By: Kirstie Breland, Research Coordinator
When I applied to be an intern at ScoutComms during grad school, the public relations aspect of it worried me. I had zero experience in PR, but I applied because I am passionate about helping veterans and military families. My master’s degree is in health promotion management, concentrating on health communications and policy, which is both similar and very, very different than PR. Although it wasn’t what I was expecting to go into after graduation, PR has taught me so much. At the risk of not getting to the point and committing one of Allison’s pet peeves, below are five unique lessons I’ve learned from working for a PR company as a PR newbie.
Get outside of your bubble
It seems like everyone is always talking about networking, and it’s because it is essential to finding a job these days. However, in PR, networking is also essential to doing your own job. Gone are the days where work socials meant sitting in a bubble conversing only with my colleagues. At the annual #ScoutSocial, we are actively encouraged to build new relationships with people who can help you get the job done. At ScoutComms, we pride ourselves on the large network of reporters with whom we’ve built relationships; we aren’t sending out massive mail merge emails to a ton of reporters, hoping to get a reply. We’re communicating with those in our sector who we know will be interested in our clients’ stories, and you can’t get to know someone’s interests if you never talk to them. So, get out of your shell. Talk to people. You might be surprised what they have to say.
Communication is key
Also known as “phone calls aren’t the devil.” My generation has a thing against talking to other people without a computer screen as intermediary. We’re more comfortable filling out online forms to book appointments than we are calling real people to discuss our needs. In some instances, this is fine – your hair stylist probably doesn’t need you to talk her ear off about exactly what you want when she’s just trying to schedule an appointment. However, in other instances, phone calls are necessary. If you’re trying to get the word out about an event, there’s something special about a phone call that humanizes you. As an added bonus, you get instantaneous answers to your most pressing questions. I was petrified of making phone calls when I first got to ScoutComms; now I’m the person immediately calling the restaurant to make a reservation while my other friends are busy trying to find out if the place accepts them via Open Table. As a bonus, this has helped tremendously during wedding planning (although my vendors probably hate me).
Don’t let fear stop you
Doing new things is the beauty of going into a job where you don’t have direct experience. Even in jobs where you’re working in your field, doing new things is exciting, because you’re expanding your skillset. A few months ago, I started helping out with communications plans and I was LOST. Luckily, I work amongst PR pros who are constantly there to review my work and answer any questions I have. I very often would do something wrong, but constructive criticism is a valuable learning tool. Sometimes, knowing what not to do helps much more than knowing exactly what to do. There’s an adage somewhere about how we learn more from failure than success, and it holds up – especially in PR. Just don’t let the mistake you’re learning from be using the wrong name in an email greeting – reporters hate that (don’t ask me how I know).

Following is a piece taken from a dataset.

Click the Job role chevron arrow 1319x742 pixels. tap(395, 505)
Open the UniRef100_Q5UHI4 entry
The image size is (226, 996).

*Bonus tip, never put out a social media post before having someone look at it, because your client shouldn’t have to take the fall for your mistakes.
With knowledge, comes power. If you have an idea, and you think it contributes to the conversation, speak up. This comes back to my second point about coming out of your bubble. Speaking up with your ideas, as long as they’re relevant, proves your worth to your company and clients. As a professed data nerd, I constantly have data points swimming around in my head from the research I’ve done for Scout Insight. So if a client asks an important question and I can pull a data point out of my research, I offer it up. Whoever you are in whatever you’re doing, you have a niche. Find it and own it.
Your team is everything
This is the biggest lesson I’ve learned. I would be but a small worm without the help of my fabulous coworkers. Going into a field that is relevant to what you got your degree in is scary enough; going into a field where you know very little about what to do is Exorcist-level petrifying. My colleagues have made this transition so easy for me by teaching me the ways of PR. I genuinely mean it when I say that the other four bullet points wouldn’t have been possible without the help of this stone-cold pack of weirdos. Unfortunately, good teams aren’t universal. The quote another old adage, if you’re having team problems, I feel bad for you son – I got 99 problems but a good team ain’t one.
Honorable Mentions: Good grammar is also everything – the Oxford comma is wrong according to AP Style (the PR bible), and putting two spaces after every period isn’t a thing anymore.